### Extracted data ###

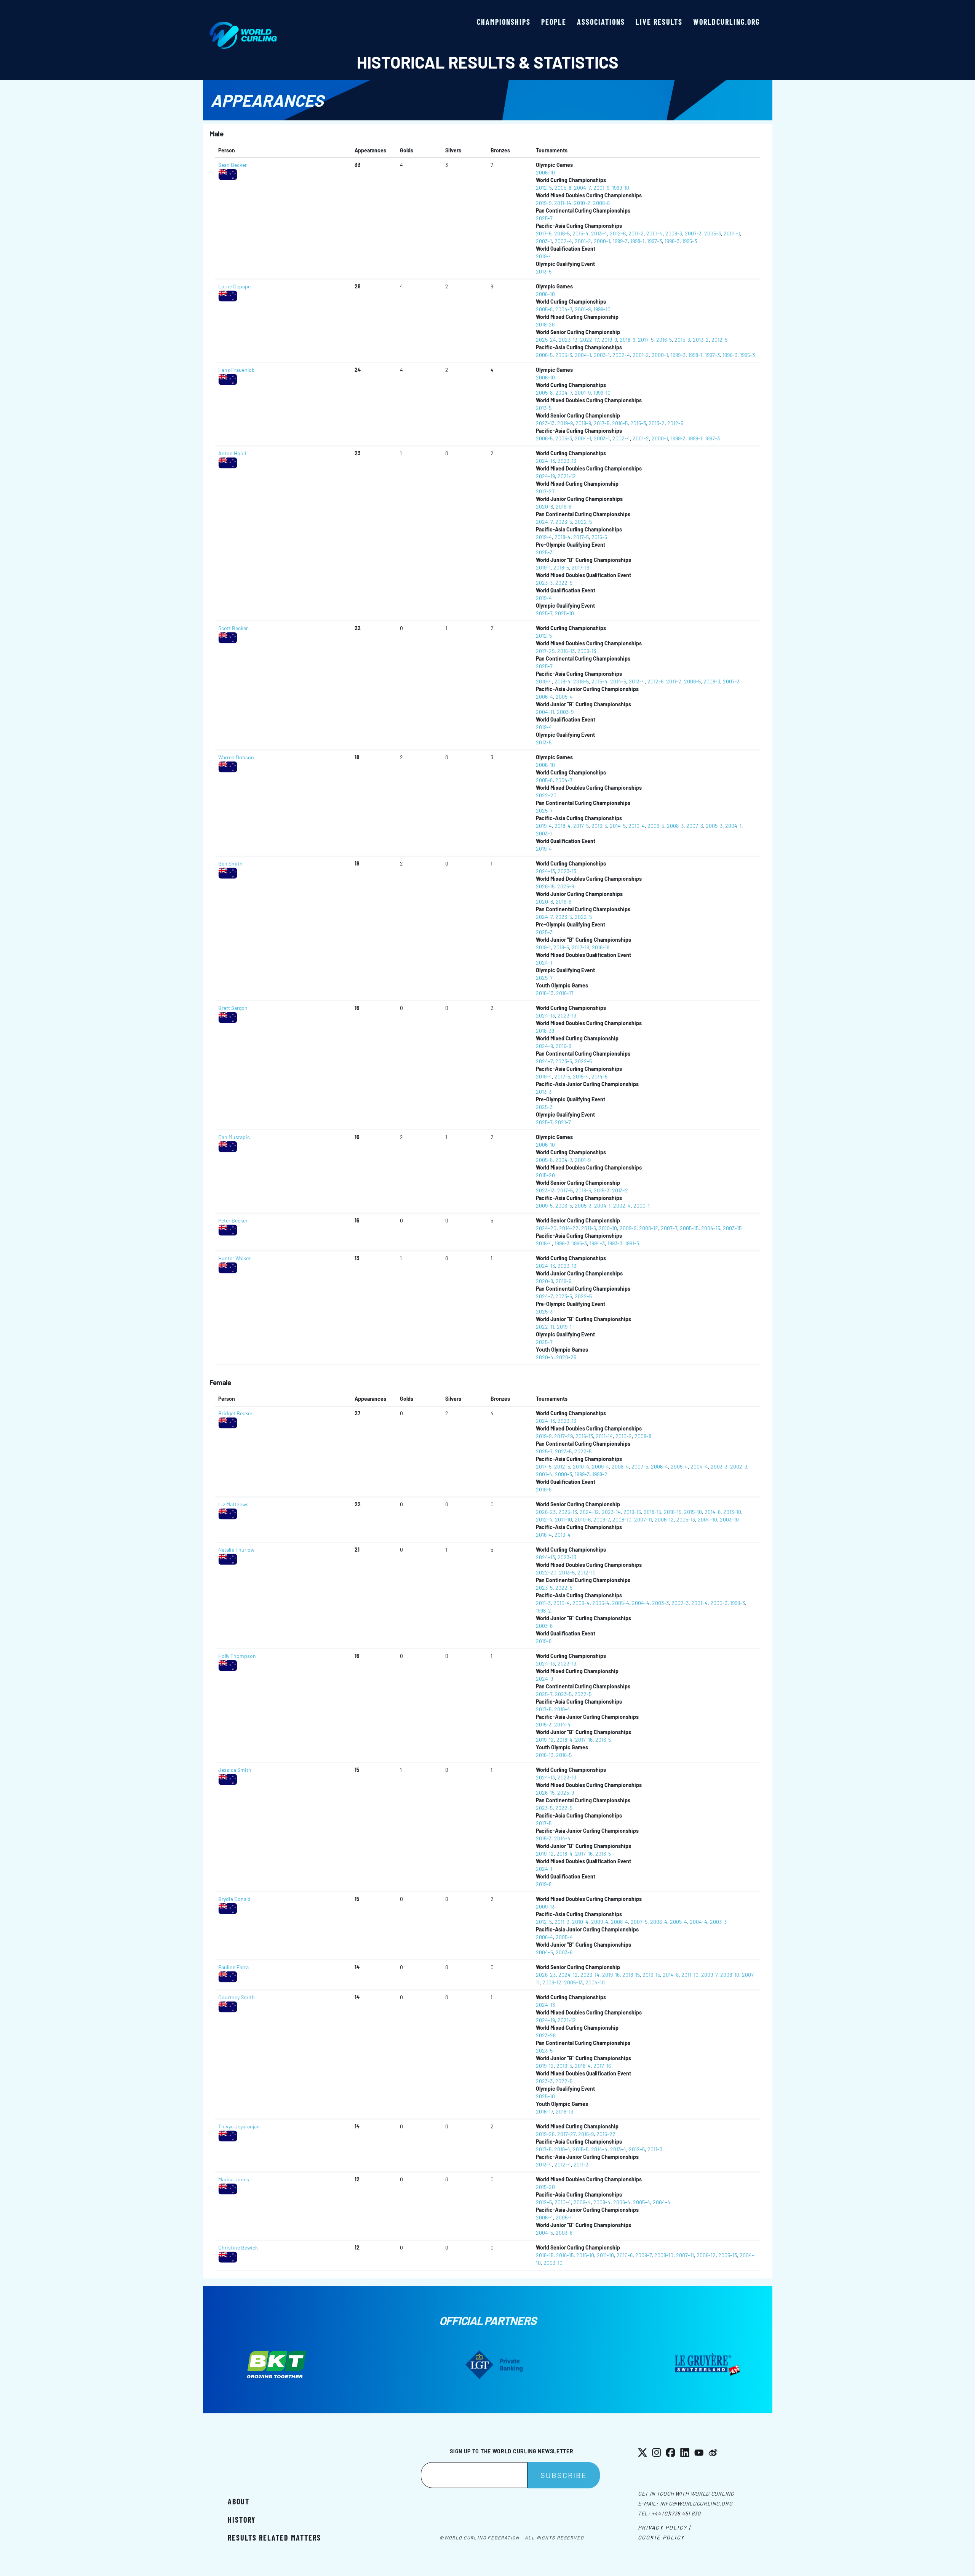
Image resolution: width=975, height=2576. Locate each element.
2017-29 (545, 651)
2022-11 (545, 1326)
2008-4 (620, 1466)
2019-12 (545, 1739)
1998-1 (637, 241)
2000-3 (563, 1474)
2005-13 (685, 1519)
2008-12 (648, 1228)
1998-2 (599, 1474)
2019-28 (545, 2134)
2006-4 (544, 696)
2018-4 (563, 537)
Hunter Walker (234, 1258)
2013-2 (701, 339)
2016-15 (672, 1512)
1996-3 (672, 241)
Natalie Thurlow (236, 1549)
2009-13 (586, 651)
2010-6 (583, 1519)
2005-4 (564, 696)
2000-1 (602, 241)
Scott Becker (233, 628)
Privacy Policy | (664, 2527)
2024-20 (546, 1228)
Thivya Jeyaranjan (239, 2126)
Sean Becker (232, 165)
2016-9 (563, 1046)
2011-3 (543, 1603)
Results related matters (274, 2537)
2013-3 (543, 1091)
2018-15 (652, 1512)
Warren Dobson (236, 757)
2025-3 (544, 552)
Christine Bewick (238, 2247)
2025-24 (546, 339)
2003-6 (544, 1625)
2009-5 (692, 681)
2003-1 (544, 241)
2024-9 (544, 1046)
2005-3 (712, 233)
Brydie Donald (234, 1899)
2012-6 (618, 233)
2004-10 (707, 1519)
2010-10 (608, 1228)
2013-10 (732, 1512)
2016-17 (565, 993)
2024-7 (544, 521)
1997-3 (654, 241)
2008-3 (673, 233)
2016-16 (600, 947)
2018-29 (545, 324)
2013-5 (543, 271)
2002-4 (563, 241)
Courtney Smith (236, 1997)
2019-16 (632, 1512)
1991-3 (632, 1243)
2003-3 (719, 1466)
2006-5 (544, 355)
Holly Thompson (237, 1656)
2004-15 (710, 1228)
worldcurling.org (726, 21)
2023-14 (611, 1512)
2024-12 (589, 1512)
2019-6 (563, 506)
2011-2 (636, 233)
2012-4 (544, 1519)
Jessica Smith (234, 1769)
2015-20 (545, 1175)
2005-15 (689, 1228)
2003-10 (729, 1519)
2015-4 (580, 233)
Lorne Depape (234, 286)
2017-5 (543, 233)
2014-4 (562, 1724)
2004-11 (545, 712)
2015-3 (682, 339)
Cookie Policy (661, 2537)
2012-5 (544, 187)
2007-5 (639, 1466)
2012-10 (586, 1572)
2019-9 (543, 203)
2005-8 (563, 187)
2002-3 (738, 1466)
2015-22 (605, 2134)
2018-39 (545, 1030)
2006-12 (664, 1519)
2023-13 (568, 339)
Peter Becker (233, 1220)
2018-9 (627, 339)
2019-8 (543, 1489)
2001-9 (601, 187)
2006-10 (545, 172)
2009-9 (628, 1228)
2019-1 (543, 567)
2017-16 (580, 567)
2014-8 (713, 1512)
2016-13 (566, 651)
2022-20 (546, 795)
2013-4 (599, 233)
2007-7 (669, 1228)
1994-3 (597, 1243)
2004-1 (732, 233)
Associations (601, 21)
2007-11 (643, 1519)
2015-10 (693, 1512)
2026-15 (545, 886)
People (553, 21)
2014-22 (569, 1228)
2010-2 (582, 203)
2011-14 (562, 203)
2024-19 (545, 476)
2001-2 (583, 241)
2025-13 (567, 1512)
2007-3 (693, 233)
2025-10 (564, 613)
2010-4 (654, 233)
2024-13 (545, 461)
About (238, 2501)
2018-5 (561, 567)
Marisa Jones (233, 2179)
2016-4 (544, 1534)
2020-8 (544, 506)
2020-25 (566, 1357)
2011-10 (563, 1519)
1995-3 (689, 241)
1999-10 (620, 187)
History (242, 2519)
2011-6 (588, 1228)
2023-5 (563, 521)
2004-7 (582, 187)
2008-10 (621, 1519)
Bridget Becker (235, 1413)
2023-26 (546, 2035)
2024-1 (544, 962)
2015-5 (580, 2149)
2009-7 (601, 1519)
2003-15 (732, 1228)
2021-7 (563, 1122)
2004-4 (699, 1466)
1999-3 (620, 241)
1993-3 (614, 1243)
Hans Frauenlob (236, 369)
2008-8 (601, 203)
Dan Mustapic (234, 1137)
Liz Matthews (233, 1504)
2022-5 (583, 521)
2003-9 (565, 712)
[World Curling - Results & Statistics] (243, 25)
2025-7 (544, 218)
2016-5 (562, 233)
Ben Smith (230, 863)
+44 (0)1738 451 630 (676, 2513)
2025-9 (565, 886)
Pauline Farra (233, 1967)
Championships (504, 21)
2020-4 (544, 1357)
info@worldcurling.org (696, 2503)
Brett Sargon (233, 1008)
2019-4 (544, 256)
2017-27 (545, 491)
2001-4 (544, 1474)
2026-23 (546, 1512)
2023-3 (544, 582)
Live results (659, 21)
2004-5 (544, 1952)
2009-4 (600, 1466)
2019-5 (564, 2065)
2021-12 (567, 476)
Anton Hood (232, 453)
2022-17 (589, 339)
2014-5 (618, 681)
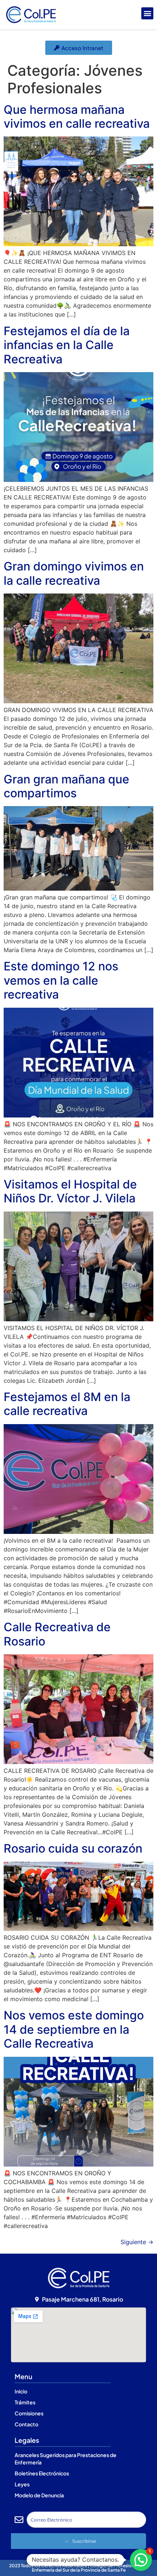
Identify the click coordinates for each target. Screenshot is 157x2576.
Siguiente (136, 2242)
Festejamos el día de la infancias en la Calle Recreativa (67, 345)
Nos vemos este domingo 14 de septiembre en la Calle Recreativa (74, 2029)
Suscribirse (84, 2541)
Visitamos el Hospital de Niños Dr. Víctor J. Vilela (70, 1191)
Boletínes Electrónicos (42, 2473)
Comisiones (29, 2413)
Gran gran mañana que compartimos (66, 786)
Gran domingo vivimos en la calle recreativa (74, 573)
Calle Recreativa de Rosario (57, 1634)
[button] (147, 13)
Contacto (26, 2424)
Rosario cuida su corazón (73, 1848)
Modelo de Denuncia (39, 2495)
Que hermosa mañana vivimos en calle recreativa (77, 116)
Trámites (25, 2402)
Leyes (22, 2484)
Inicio (21, 2391)
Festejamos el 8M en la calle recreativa (67, 1404)
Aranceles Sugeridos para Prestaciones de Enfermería (65, 2458)
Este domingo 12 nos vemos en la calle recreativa (61, 980)
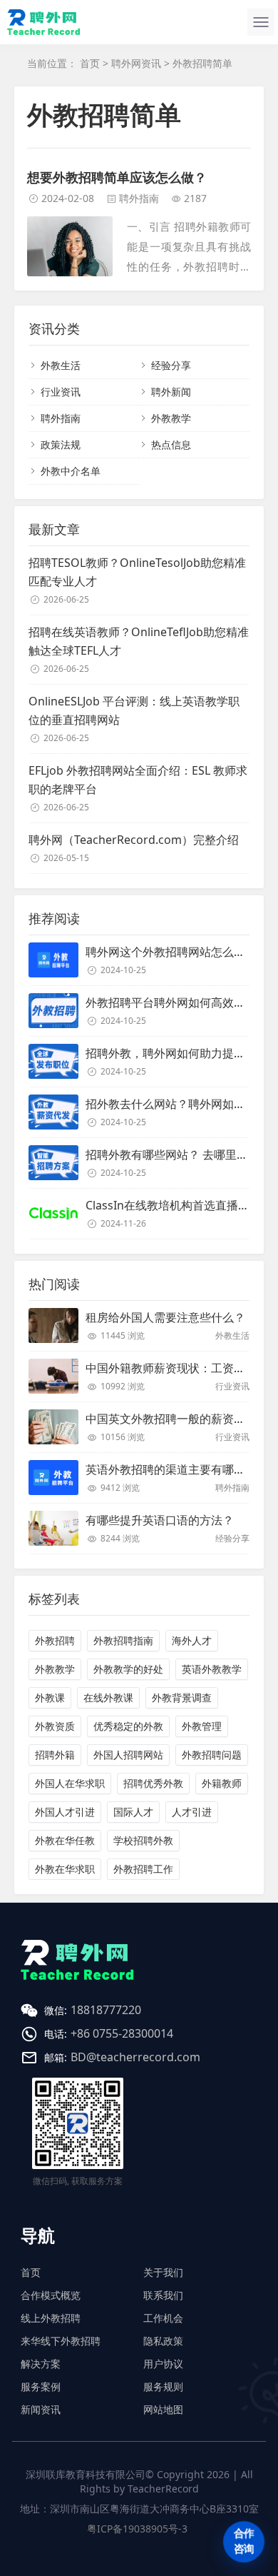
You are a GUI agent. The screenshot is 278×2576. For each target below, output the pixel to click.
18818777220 (106, 2010)
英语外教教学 (212, 1669)
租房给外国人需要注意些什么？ (165, 1317)
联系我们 (163, 2295)
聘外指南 (139, 198)
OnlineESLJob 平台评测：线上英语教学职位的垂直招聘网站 (134, 710)
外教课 (50, 1697)
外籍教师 (222, 1783)
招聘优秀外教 (153, 1783)
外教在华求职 (65, 1869)
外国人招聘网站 (128, 1754)
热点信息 (171, 444)
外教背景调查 (182, 1697)
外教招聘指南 (123, 1640)
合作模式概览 (51, 2295)
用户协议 (163, 2363)
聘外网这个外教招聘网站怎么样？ (171, 952)
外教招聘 (55, 1640)
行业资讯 (61, 391)
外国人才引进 (65, 1811)
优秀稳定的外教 (128, 1726)
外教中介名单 (71, 471)
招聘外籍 (55, 1754)
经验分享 (171, 365)
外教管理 (202, 1726)
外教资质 (55, 1726)
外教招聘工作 (143, 1869)
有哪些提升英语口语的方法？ (160, 1520)
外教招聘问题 (212, 1754)
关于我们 (163, 2272)
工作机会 (163, 2318)
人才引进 (192, 1811)
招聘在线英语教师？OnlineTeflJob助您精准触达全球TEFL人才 (139, 641)
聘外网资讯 (136, 63)
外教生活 (61, 365)
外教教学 (171, 418)
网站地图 (163, 2409)
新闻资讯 (41, 2409)
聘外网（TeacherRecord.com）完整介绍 (134, 839)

###

■ **What needs to be done**:
Return only the count of lines in the listing above that hold the string "Rosario".

■ **Task answer**:
2